**The task**:
Starting at the line of the data that contains "Where should I click to: Select" and ending at the line that contains "click(530, 241)", output those lines as a Markdown table with the columns Row and Text. Number each line in Row, skip blank lines, and leave the pictures out.

**Extracted material**:
[Begin]
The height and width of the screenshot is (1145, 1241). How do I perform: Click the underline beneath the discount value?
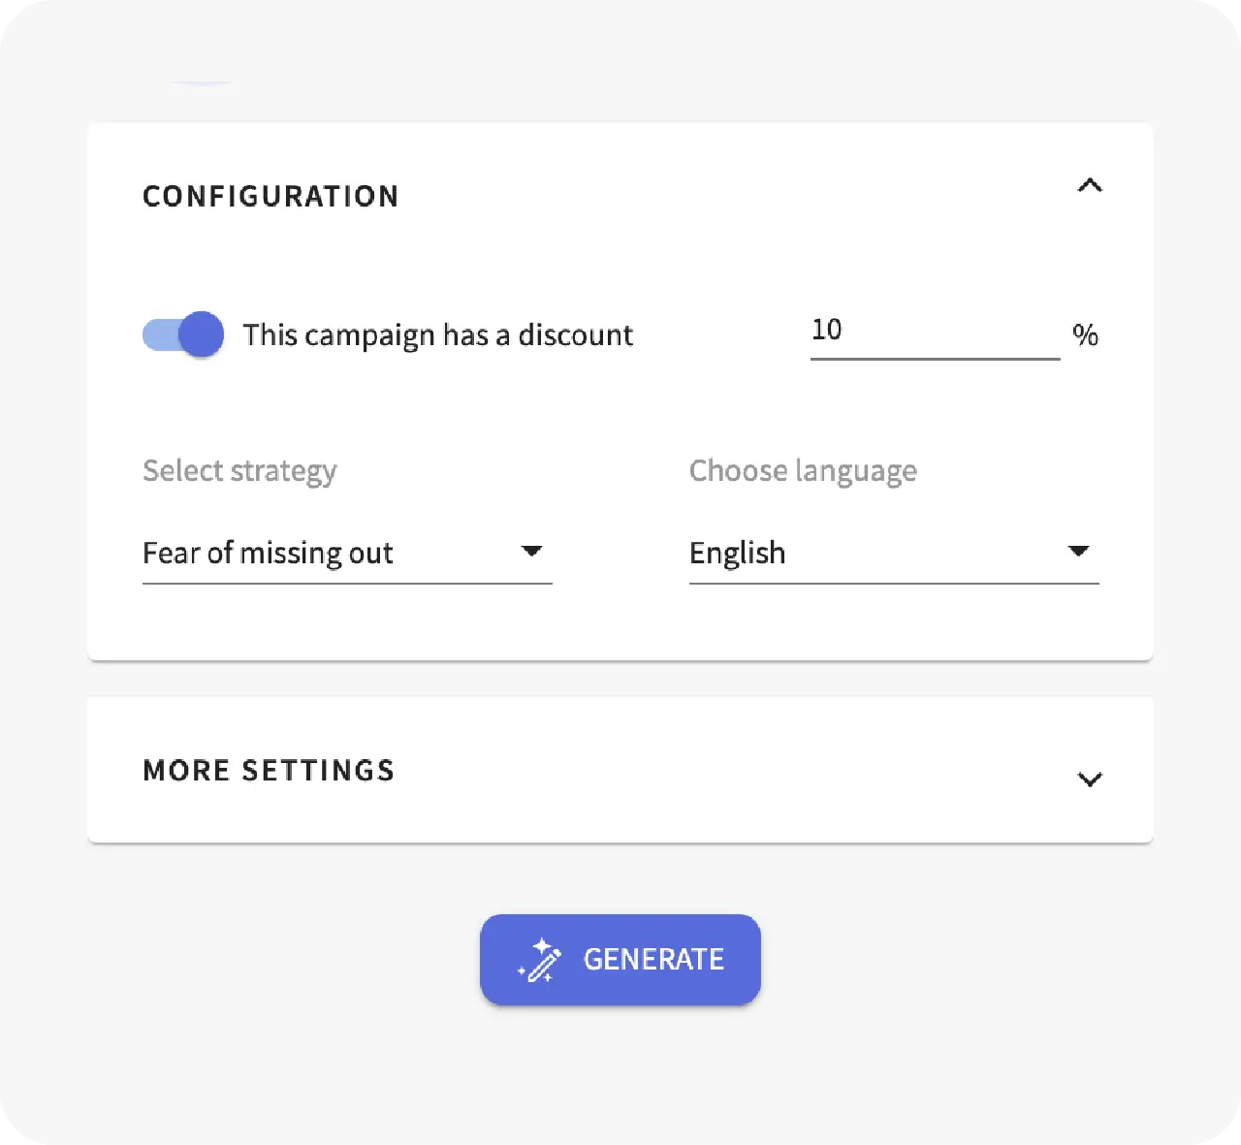point(935,358)
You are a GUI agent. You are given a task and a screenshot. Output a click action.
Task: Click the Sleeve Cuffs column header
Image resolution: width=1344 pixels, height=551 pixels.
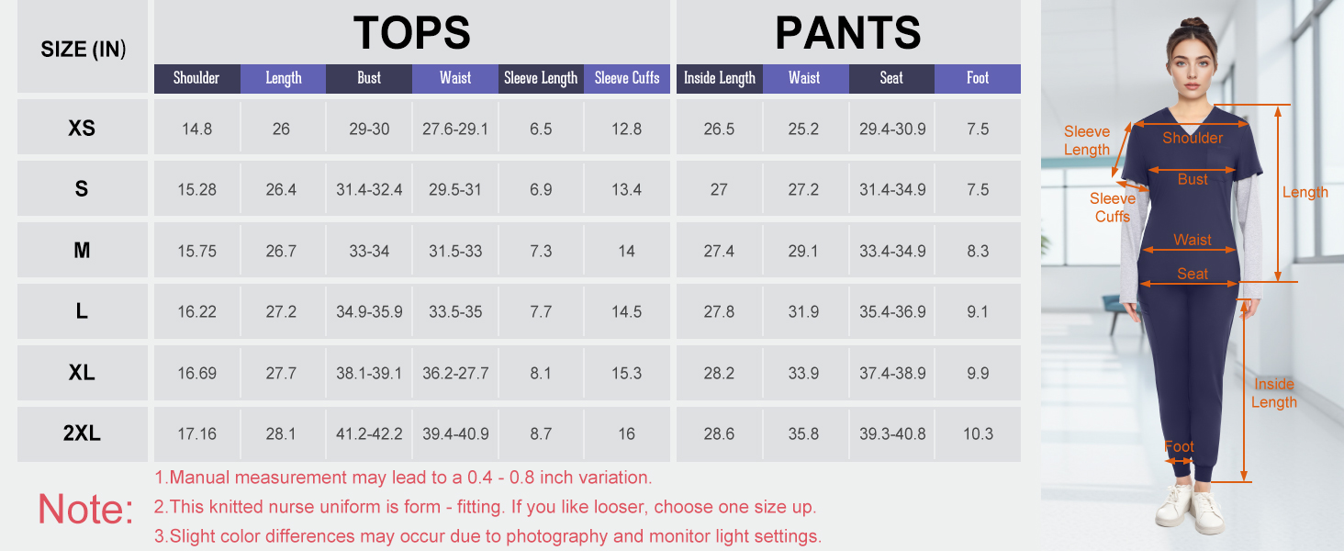627,78
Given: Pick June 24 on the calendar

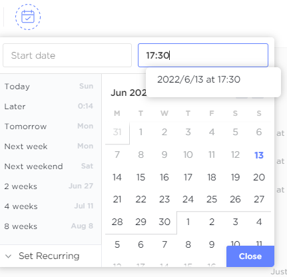Looking at the screenshot, I should click(188, 199).
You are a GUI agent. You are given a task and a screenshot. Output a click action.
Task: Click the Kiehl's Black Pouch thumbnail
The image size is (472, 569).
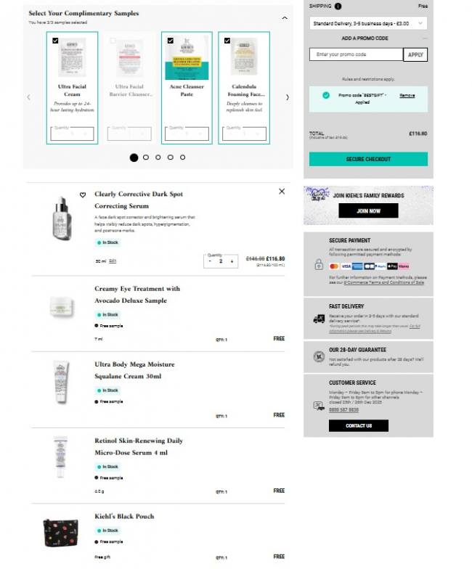[x=61, y=533]
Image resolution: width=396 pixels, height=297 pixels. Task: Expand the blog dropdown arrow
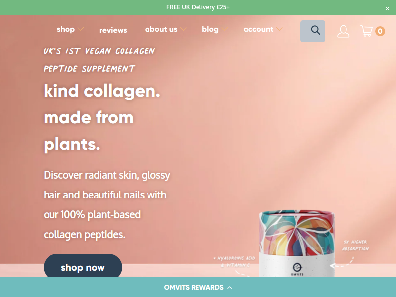pyautogui.click(x=224, y=29)
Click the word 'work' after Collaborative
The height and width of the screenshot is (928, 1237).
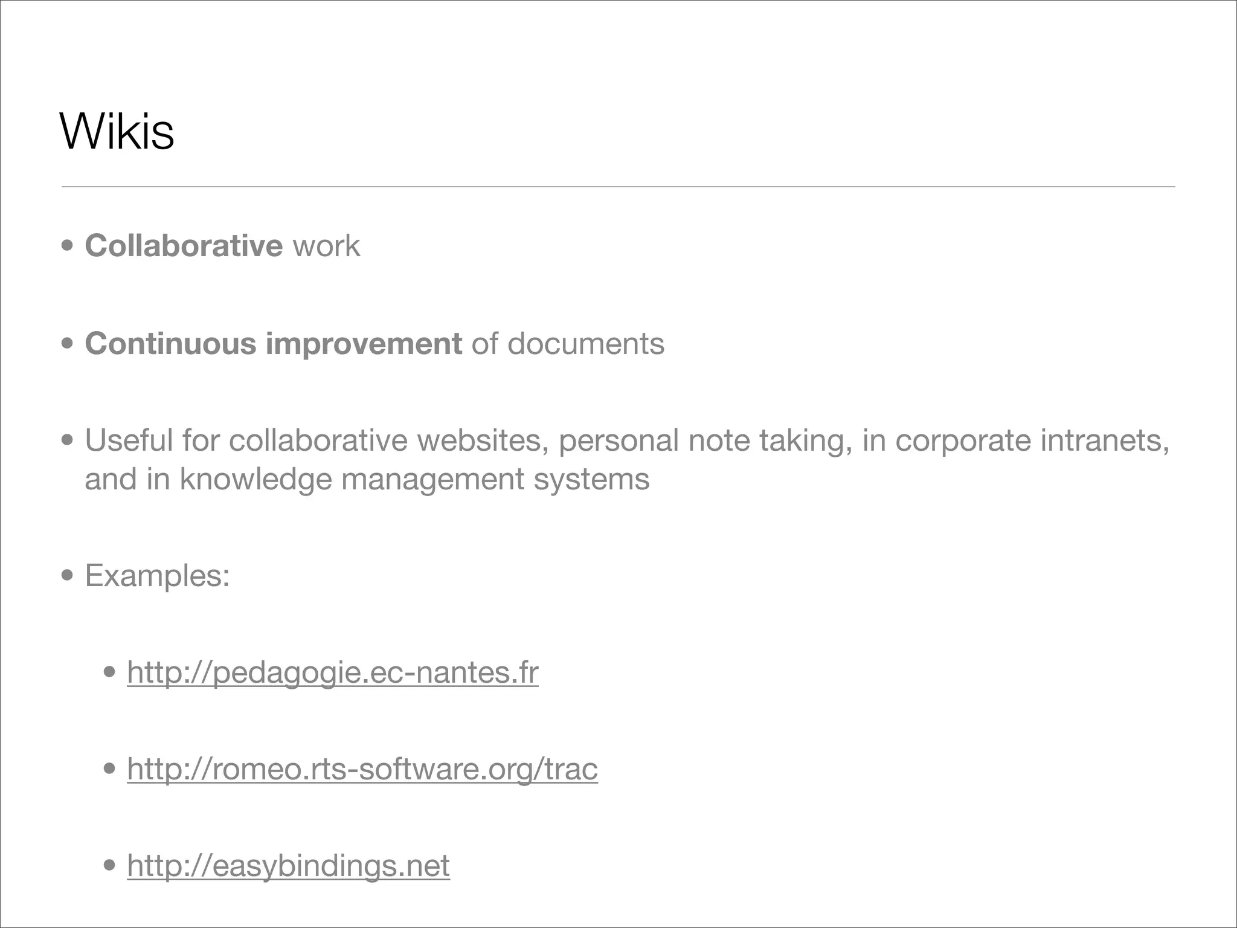(x=326, y=246)
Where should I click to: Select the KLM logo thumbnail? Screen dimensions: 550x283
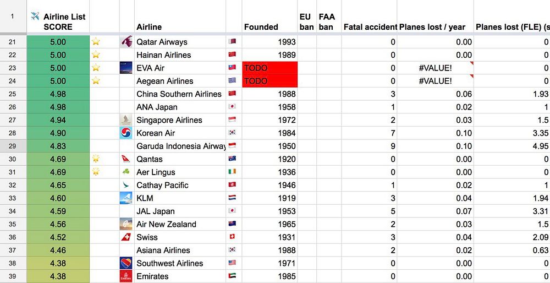click(127, 198)
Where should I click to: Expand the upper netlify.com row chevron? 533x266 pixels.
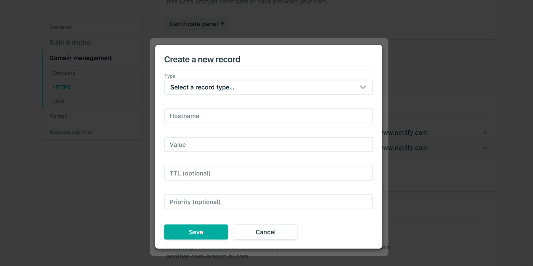[x=485, y=133]
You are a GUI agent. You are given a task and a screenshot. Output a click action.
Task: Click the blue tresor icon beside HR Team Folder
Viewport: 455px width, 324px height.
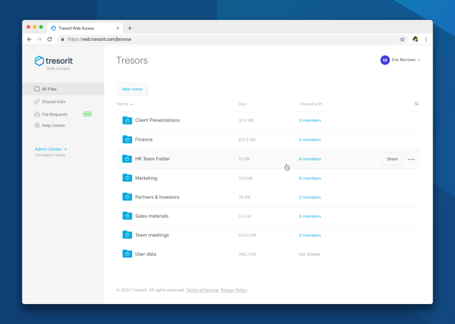127,159
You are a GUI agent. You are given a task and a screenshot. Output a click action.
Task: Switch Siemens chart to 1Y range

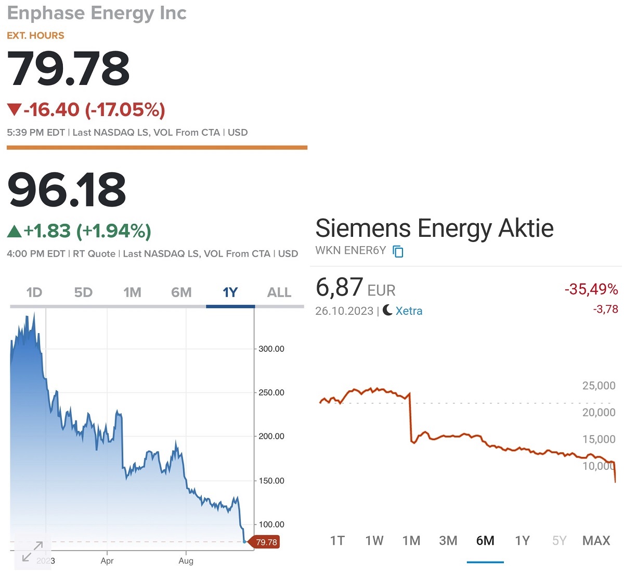(522, 541)
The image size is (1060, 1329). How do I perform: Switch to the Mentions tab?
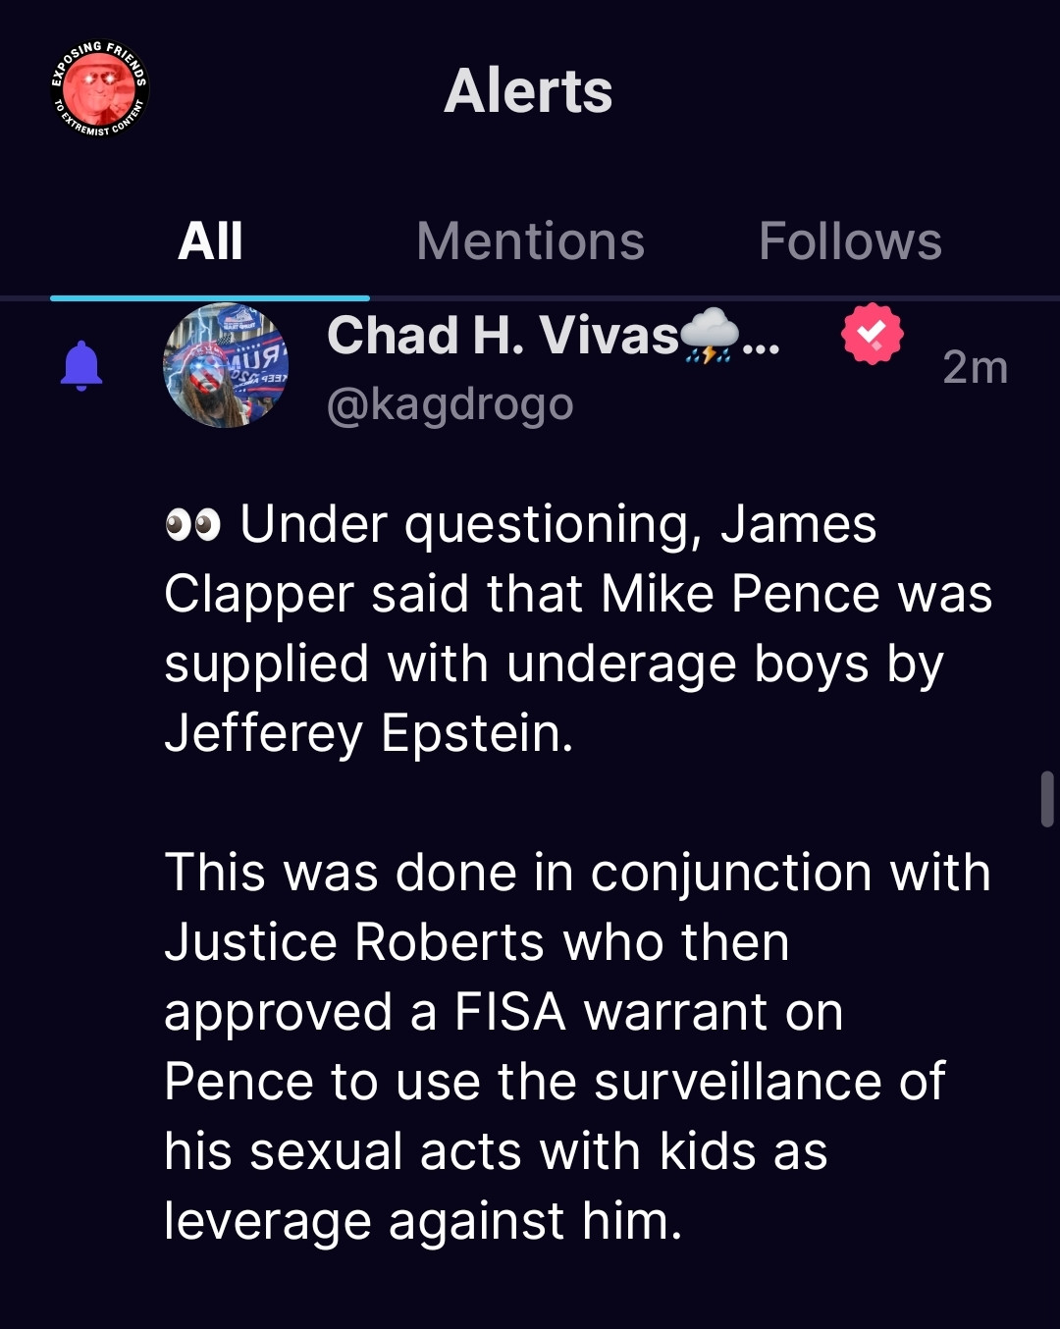click(530, 241)
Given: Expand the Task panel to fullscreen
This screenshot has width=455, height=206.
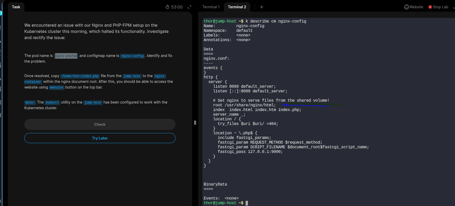Looking at the screenshot, I should point(189,7).
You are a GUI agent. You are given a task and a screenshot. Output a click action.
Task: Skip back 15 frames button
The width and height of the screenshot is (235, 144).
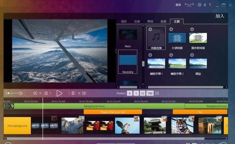tap(35, 93)
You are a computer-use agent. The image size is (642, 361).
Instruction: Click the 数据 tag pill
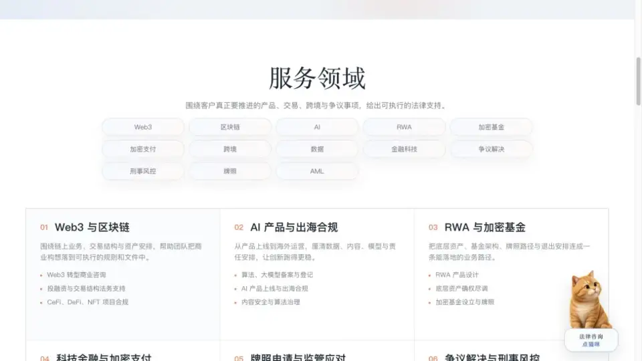317,149
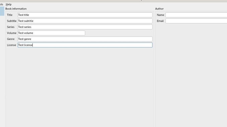Viewport: 227px width, 127px height.
Task: Open the Help menu
Action: coord(9,4)
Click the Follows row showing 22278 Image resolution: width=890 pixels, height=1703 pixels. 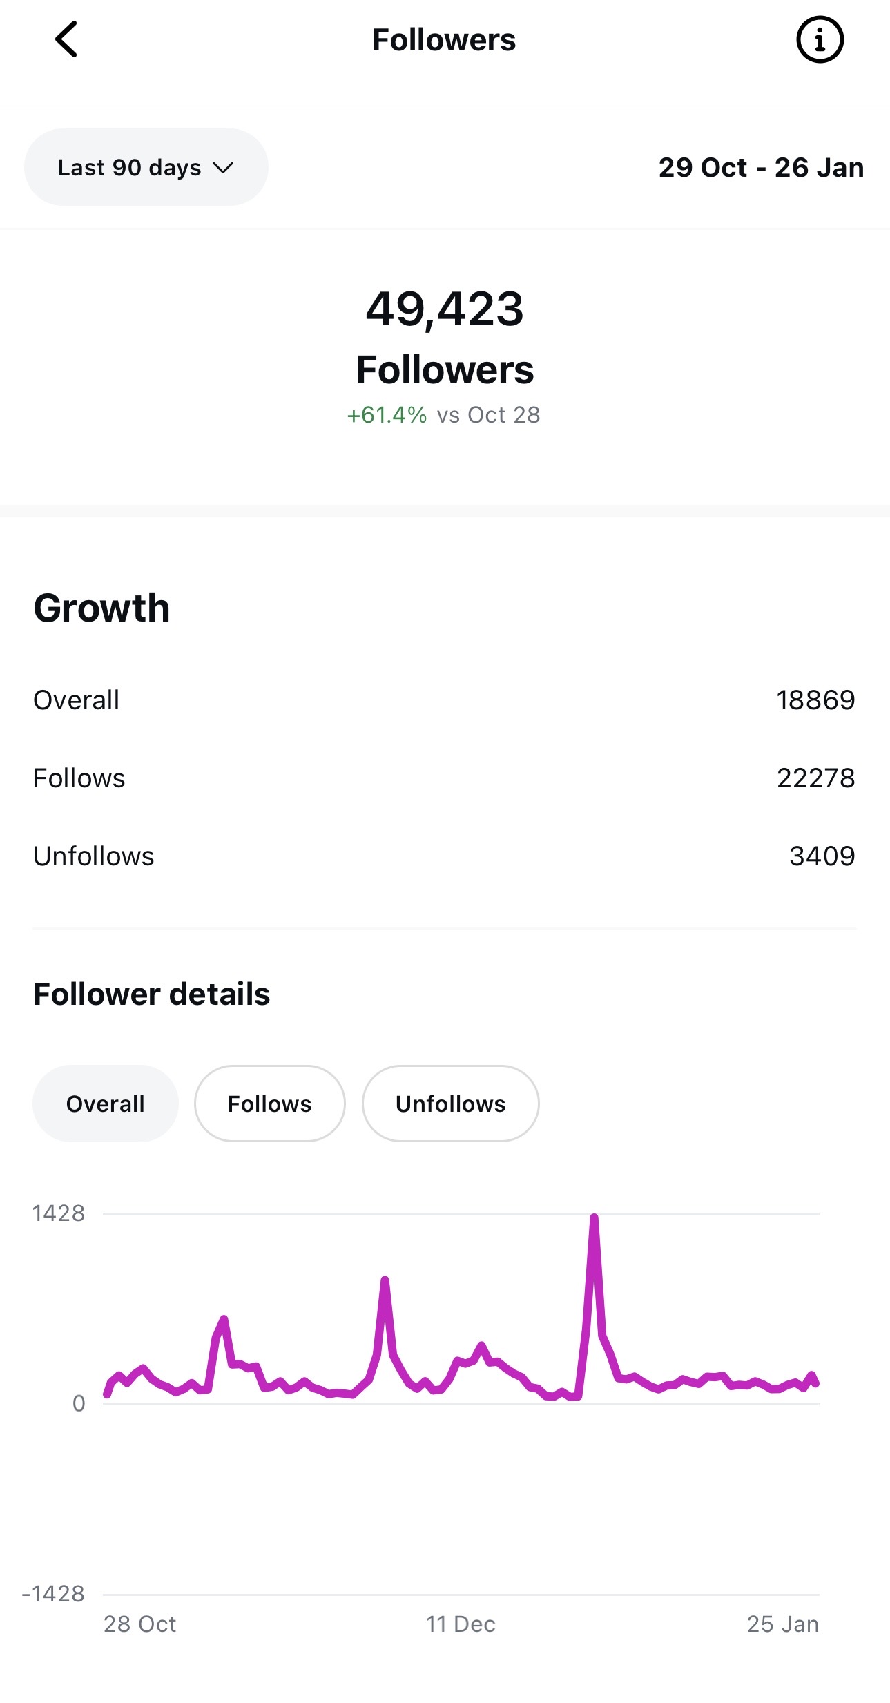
[End]
**Answer for the task**:
| Row | Text |
|---|---|
| 1 | Where should I click to: Select the KLM logo thumbnail? Screen dimensions: 550x283 |
| 2 | click(127, 198) |
| 3 | Where should I click to: Expand the upper netlify.com row chevron? 533x266 pixels. |
| 4 | [x=485, y=133] |
| 5 | You are a GUI agent. You are given a task and a screenshot. Output a click action. |
| 6 | Task: Click the blue tresor icon beside HR Team Folder |
| 7 | Viewport: 455px width, 324px height. |
| 8 | 127,159 |
| 9 | You are a GUI agent. You are given a task and a screenshot. Output a click action. |
| 10 | Task: Switch Siemens chart to 1Y range |
| 11 | (522, 541) |
| 12 | The image size is (1060, 1329). How do I perform: Switch to the Mentions tab? |
| 13 | click(530, 241) |